I’d let him take me to Benedict, and I’d pretend I did believe him. And I’d pray to any gods who might be listening to help me seize my moment when it came.

Chapter Seventeen

It’d been more than a decade since I used the passage from my dressing room, and on that occasion I’d been escaping my rhetoric tutor in order to ride to the lake and go for a swim. At the time I’d been so angry, chafing at the restrictions placed on the life of a duke’s heir.

If I’d only known the life of a duke would be infinitely worse—or that an alternate heir had been waiting in the wings to kidnap me—I might have passed the lake and kept on riding.

Tavius chivvied me along the narrow, claustrophobic tunnel under the palace, the webs and corpses of ancient spiders feathering over my face and getting caught in my eyebrows. He’d brought a pocket alchemical lantern with him, an expensive little contraption that cast just enough illumination to send my shadow wavering out in front of me, watery and eerie, but not really enough to see what might lie ahead.

Of course, it didn’t matter much. I had the worst thing in this tunnel at my back.

“Where are we going?” I asked, unable to bear my own panting and Tavius’s huffing and puffing echoing around the tunnel. “And how did you learn about this entrance to my rooms?”

Another step, two, three, my elbow knocking into the wall, and finally Tavius said, “They ought to have been my rooms.”

I flinched at his tone, glad he couldn’t see my face. If hehad, he’d have realized that I knew: his mask had slipped too far for recovery. There was no going back for us. That degree of venomous bitterness would have only one possible outlet.

But I had my own mask, the face and voice of the Crown Duke of Calatria. A duke didn’t show worry, and he didn’t show weakness, and he certainly didn’t allow himself to be intimidated by the brutal by-blow of a ruthless father who’d never loved me any more than Tavius did.

“If we had known the truth sooner, things might have been different,” I said, because it was, for one thing, patently obvious, and for another it might mollify him to think that only my ignorance of his claim had stood in the way of my ratifying it.

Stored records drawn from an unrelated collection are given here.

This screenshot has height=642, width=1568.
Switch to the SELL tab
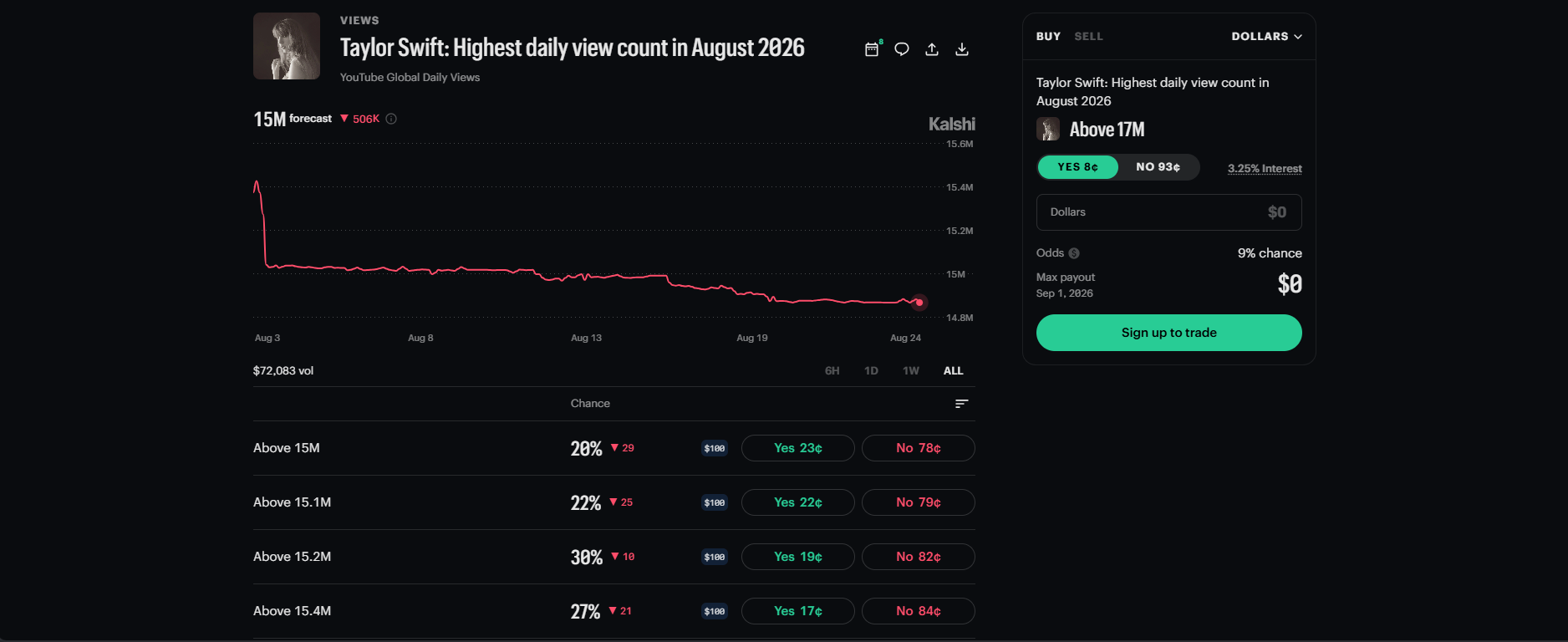coord(1088,37)
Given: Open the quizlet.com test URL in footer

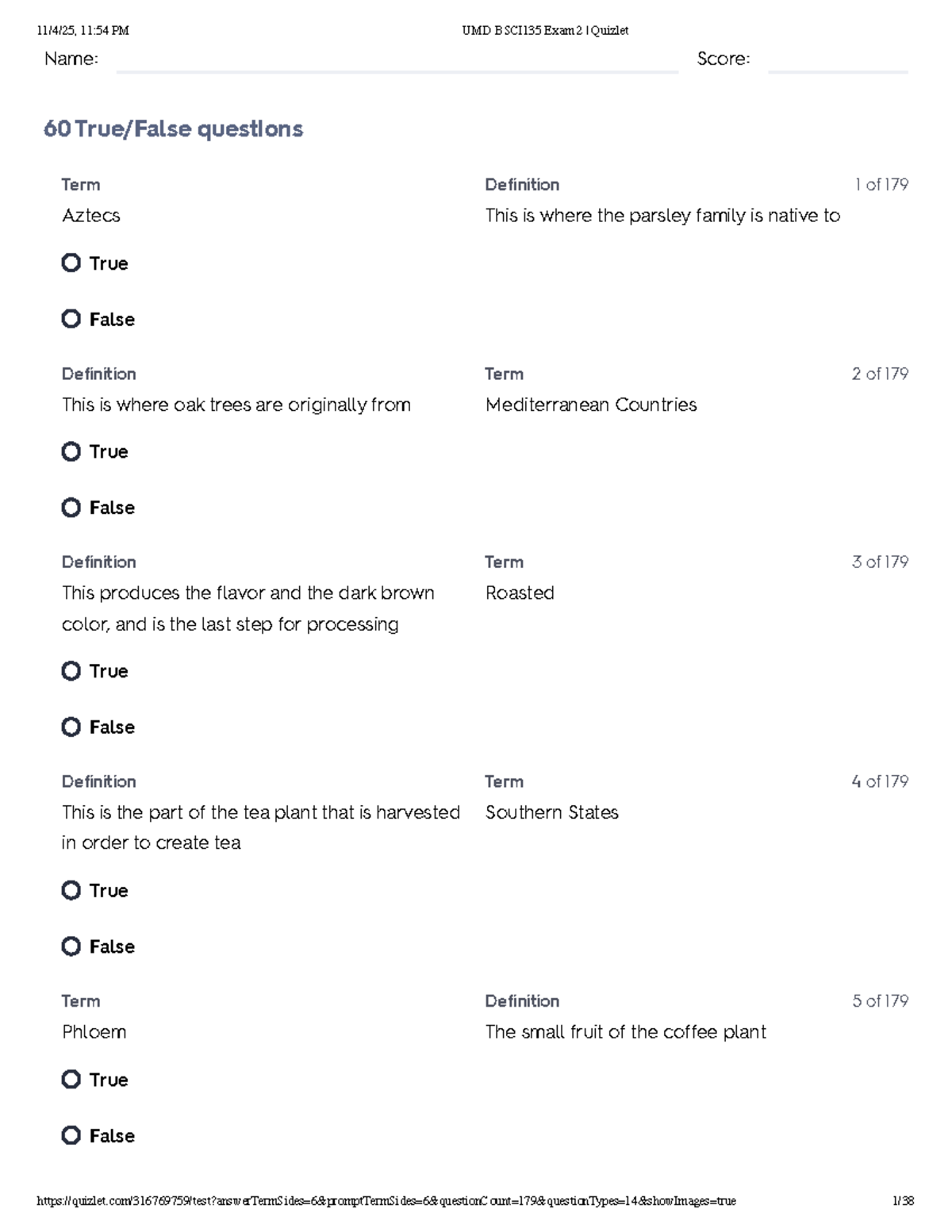Looking at the screenshot, I should click(386, 1201).
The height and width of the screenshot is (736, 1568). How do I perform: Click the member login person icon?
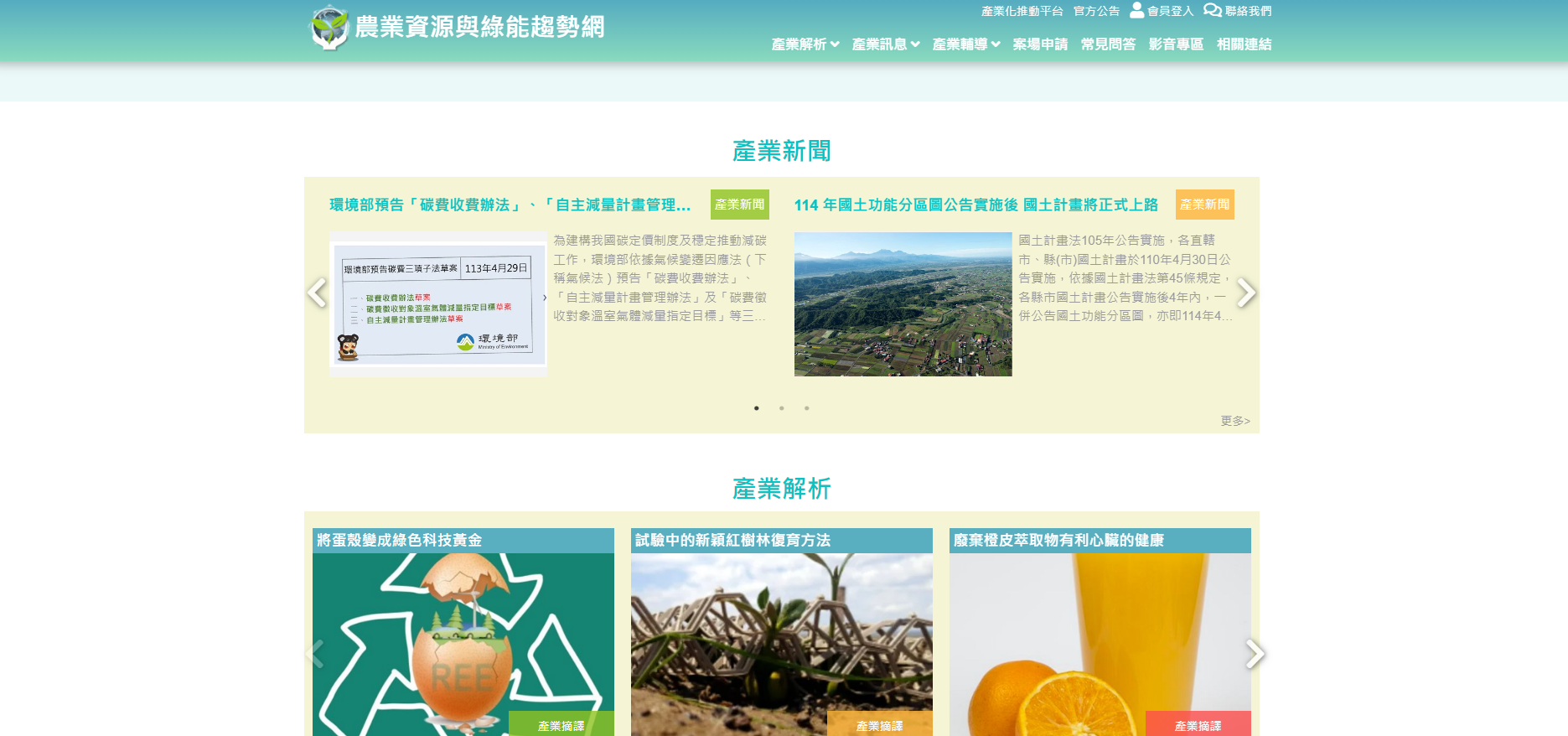click(1136, 10)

He grunted something that could’ve been agreement, and I slowly, silently blew out a long breath of relief. Another few steps took us to a turn in the passage, a tight corner that probably followed the juncture of two rooms in the wine cellar, if my sense of direction could be depended on in the slightest.

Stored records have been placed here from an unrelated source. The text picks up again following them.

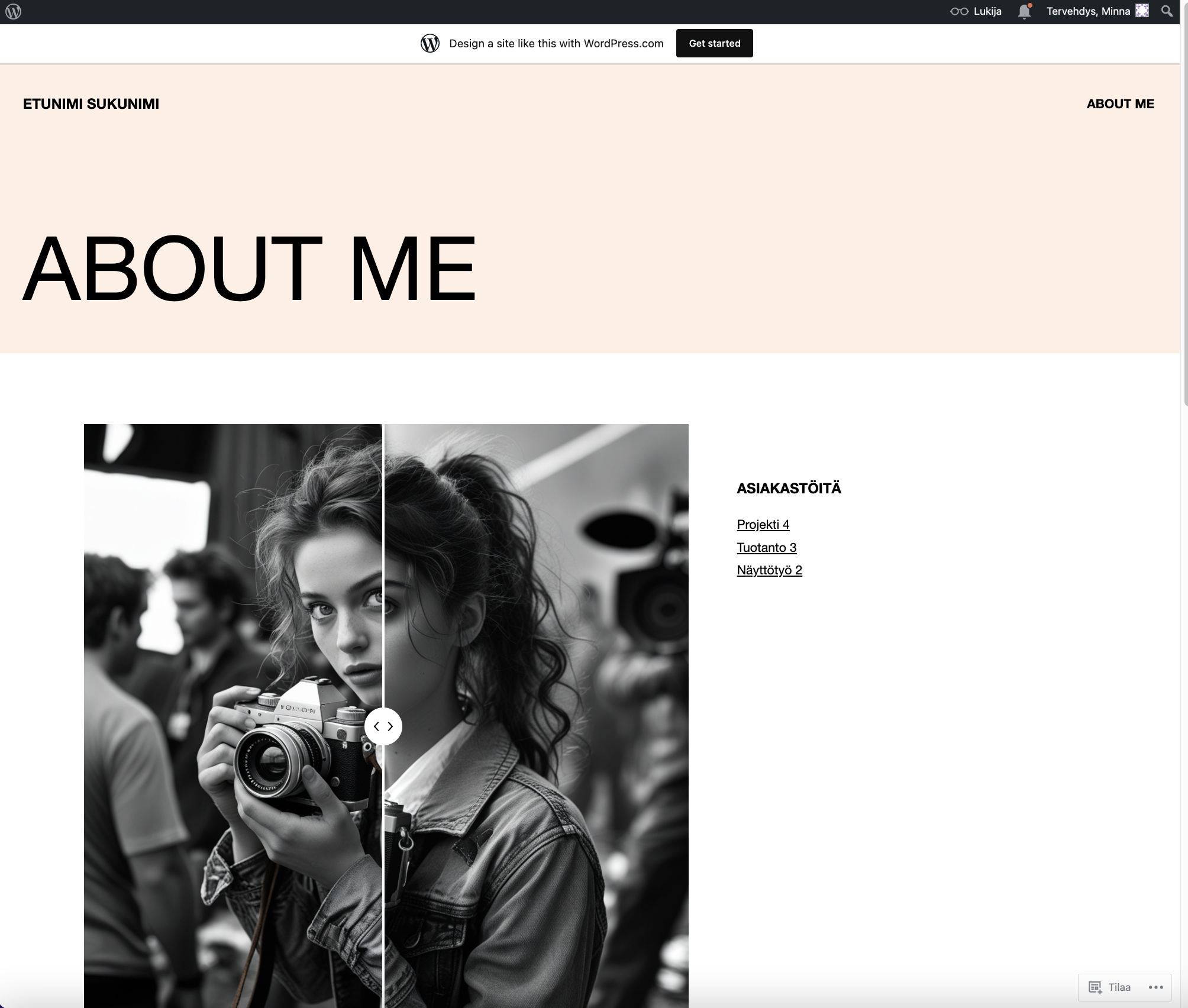Open the Tervehdys, Minna account menu
The height and width of the screenshot is (1008, 1188).
tap(1087, 11)
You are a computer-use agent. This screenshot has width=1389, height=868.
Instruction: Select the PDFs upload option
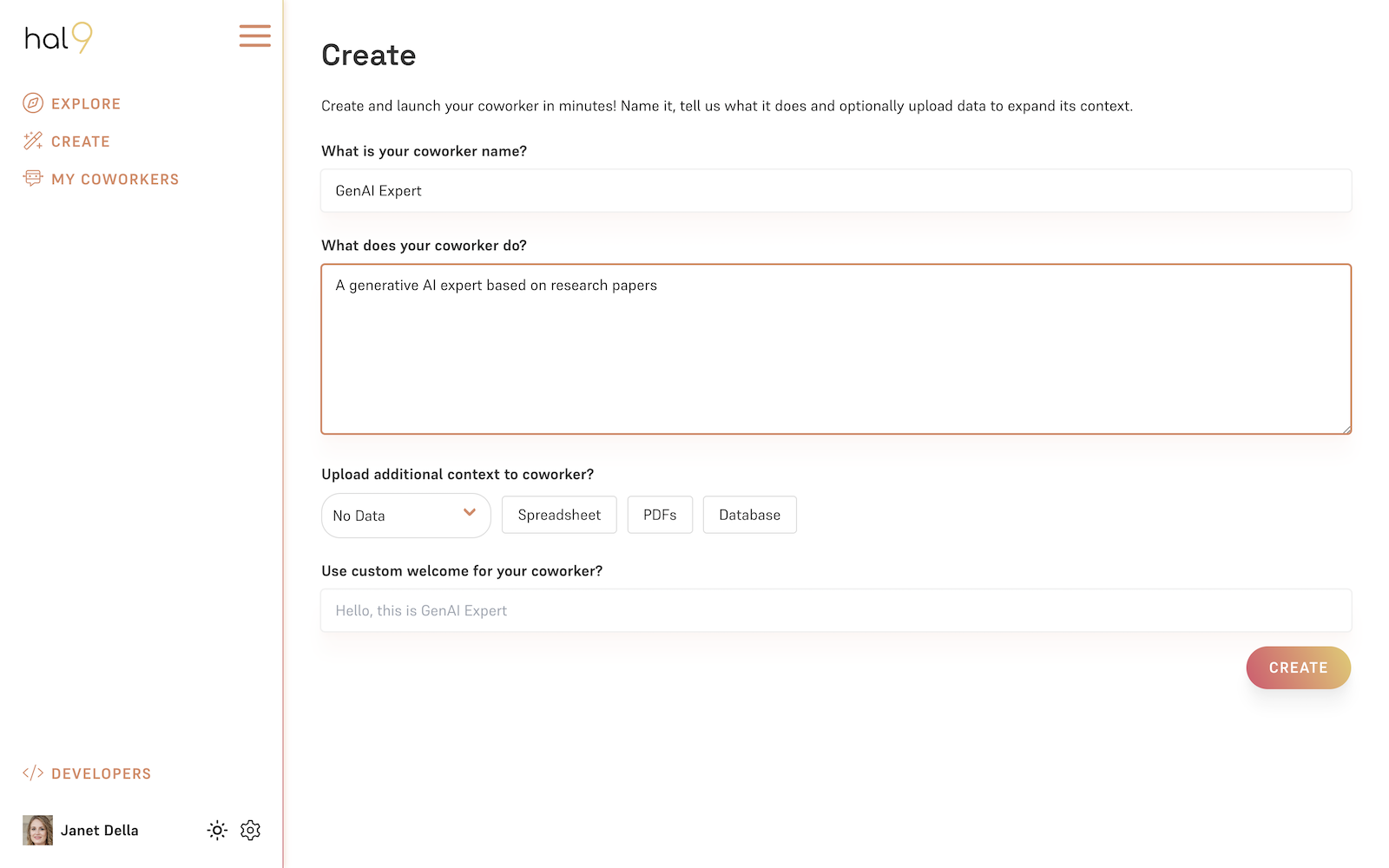(x=660, y=515)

I squeezed around it carefully, before venturing, “Instead, I was saddled with Benedict. Our father did favor him more than I could ever understand.”

What I really wanted was to spin around and seize him by the collar, shake him, shout in his face, demand to know what the fuck he thought he was doing, how he could do it tome. But I couldn’t. Not if I wanted any chance of surviving—or getting to Benedict in time for him to survive.

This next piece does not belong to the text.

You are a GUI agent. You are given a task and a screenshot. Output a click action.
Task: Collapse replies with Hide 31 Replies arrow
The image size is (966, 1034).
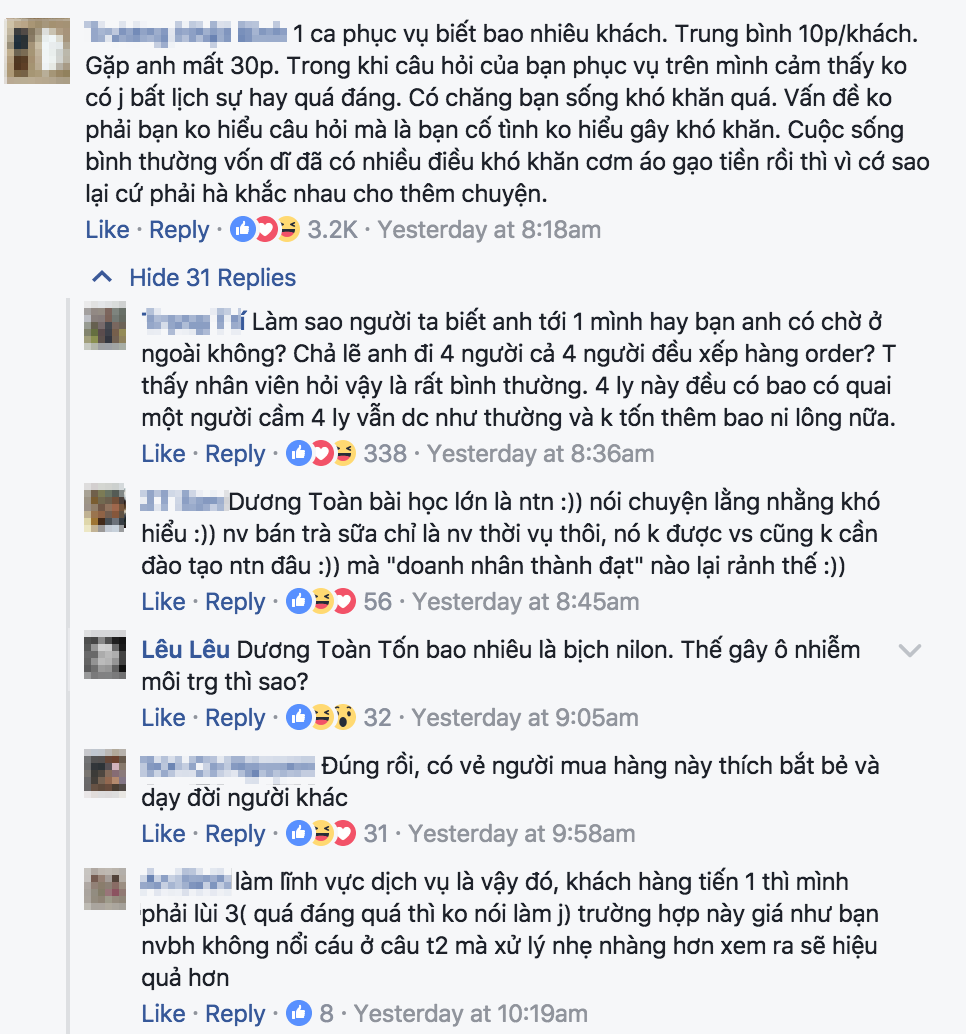pos(102,277)
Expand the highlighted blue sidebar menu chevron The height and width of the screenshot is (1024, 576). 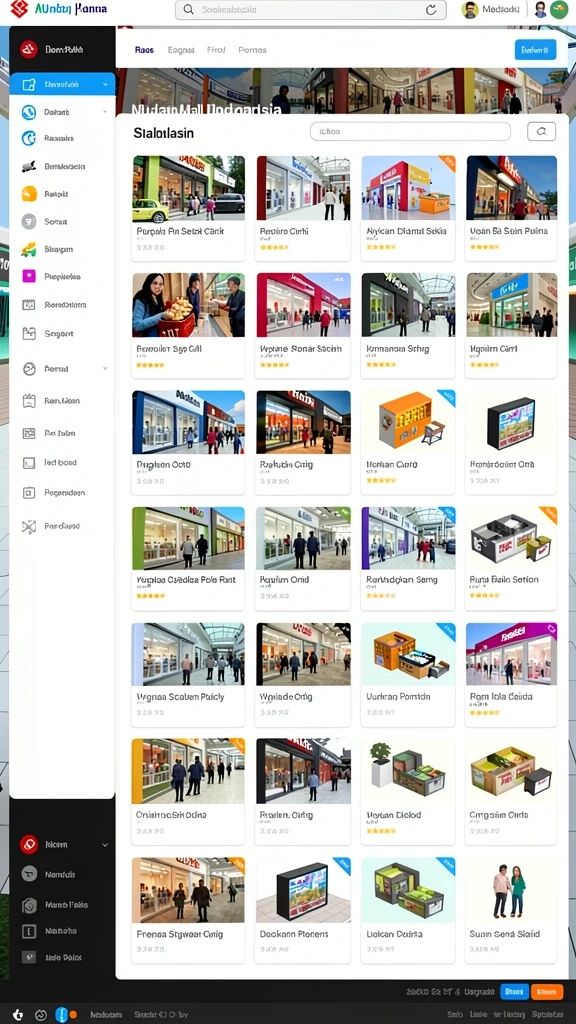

This tunnel let out in the stables, and there would be people there, grooms and cavalrymen, stableboys going about their business. How did Tavius think he’d get us through there without attracting attention? If he’d only tell me where we were going, I’d be able to call for help once we were out in the public eye, overpower him, and hopefully reach Benedict before the potion killed him.

“Perhaps it was because father was a soldier too,” Iwent on, as if simply musing aloud, but my heart pattered against my ribs and my palms had gone slick with sweat. We were getting near the stable exit. I didn’t have much time left. “Benedict impressed him with his swordsmanship, I suppose. He’s formidable.” I put as much admiration and wonder into my tone as I could and asked, “How did you manage to capture him? And where have you put him?”